IT WAS HELL. I TELL YOU. HELL. We had them for a least a month before I and my boyfriend realized what was happening.
Quick fact- some people are allergic like me! and some not at all- like boyfriend. I started getting these strange pink bumps, in a succession down my arms, legs, stomach (let me shiver here) and on my hand. Makes me scratch just to write it. I - in my stupidity thought- it's MOSQUITOS!!! -since I react to them in a not so pleasent way.....
I was wrongo! ITCH ITCH ITCH, I'
D WAKE UP ITCHING at night. WTF. Boyfriend would wake up from my scratching and shaking the bed and wonder what was going on. Maybe we had fleas. We gave the cat a flea bath. Nothing changed and really these didn't look like flea bites...

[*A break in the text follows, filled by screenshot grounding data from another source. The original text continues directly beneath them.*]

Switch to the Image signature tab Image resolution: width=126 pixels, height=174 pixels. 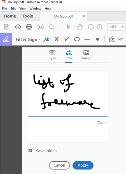click(87, 55)
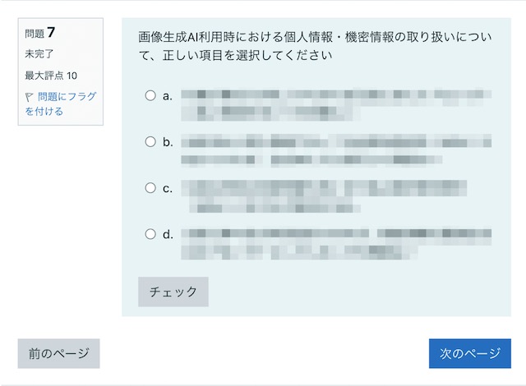This screenshot has height=386, width=526.
Task: Click the "c." option letter label
Action: point(168,189)
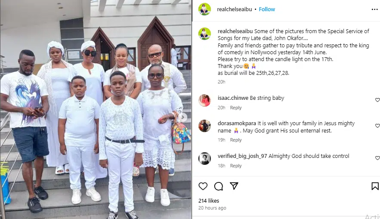This screenshot has height=219, width=380.
Task: Like the post with the heart icon
Action: click(203, 186)
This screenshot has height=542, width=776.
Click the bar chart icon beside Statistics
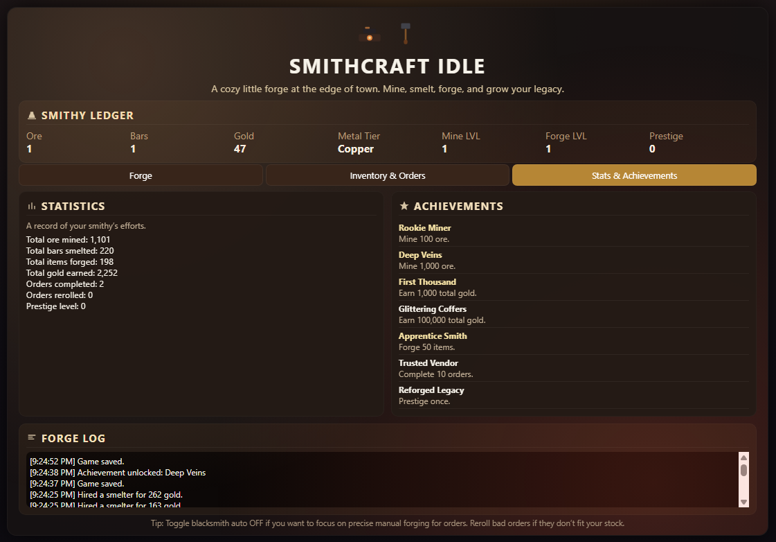(x=31, y=207)
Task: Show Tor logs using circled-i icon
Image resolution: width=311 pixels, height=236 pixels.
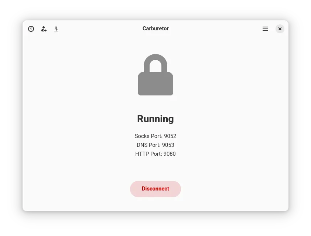Action: point(31,29)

I thought I was going insane, scratching all the time, constantly wondering why I was always so itchy. I tried calamine, oatmeal baths, benadyrl, changing detergents, the sheets were exchanged every few days, going off of gluten, cheese, soda and shellfish...and still I was itching like a mad woman. Boyfriend had no reaction and started to wonder a bit about my sanity...he slept fine and never had any thing short of an itch. After a month of this hell and figuring out that -no I did not have allergies and no it was not mosquitos- we get a knock on the door one evening. It's the building manager. They want to chem bomb our apartment. The building had bed bug sightings. WTF!

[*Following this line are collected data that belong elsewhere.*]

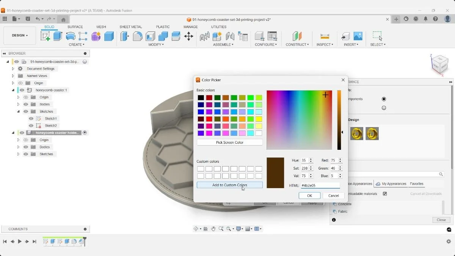
Task: Switch to the SURFACE ribbon tab
Action: (75, 27)
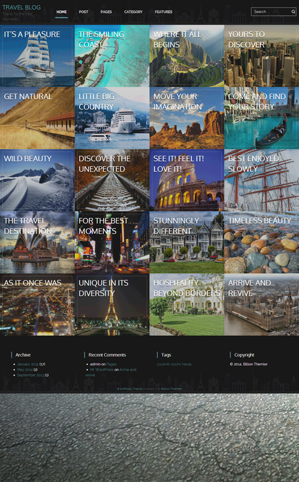Image resolution: width=299 pixels, height=482 pixels.
Task: Click the Search input field
Action: tap(271, 11)
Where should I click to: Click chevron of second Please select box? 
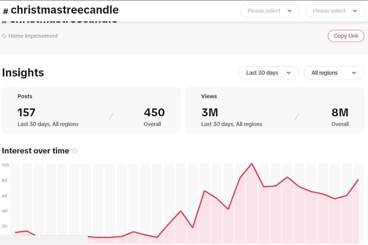tap(355, 11)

We pack up cat into spare apartment, and they bomb away. Coming home to a cloud of chemicals, I find several dead caracasses. Well -we got em!! I was so so wrong. That night I wake up scratching again. WTF!! I jump up, awaken the boyfriend and run and get a flashlight. If THE FUCKERS ARE here, I am going to find them!. We turn on the lights and lift up our matrress pad. OMG, we have an investation. It really is too gross- think plague-like squiming proportions. I spray them with whatever windex liquid type things that we have in the house and they still scurry. I freak out. We move to the living room in our tiny 450 sq foot place utlizing a blowup mattress. We duct tape the door shut and with cat in bed with us-hoping to hell she doesn't puncture inflatable mattress with her claws.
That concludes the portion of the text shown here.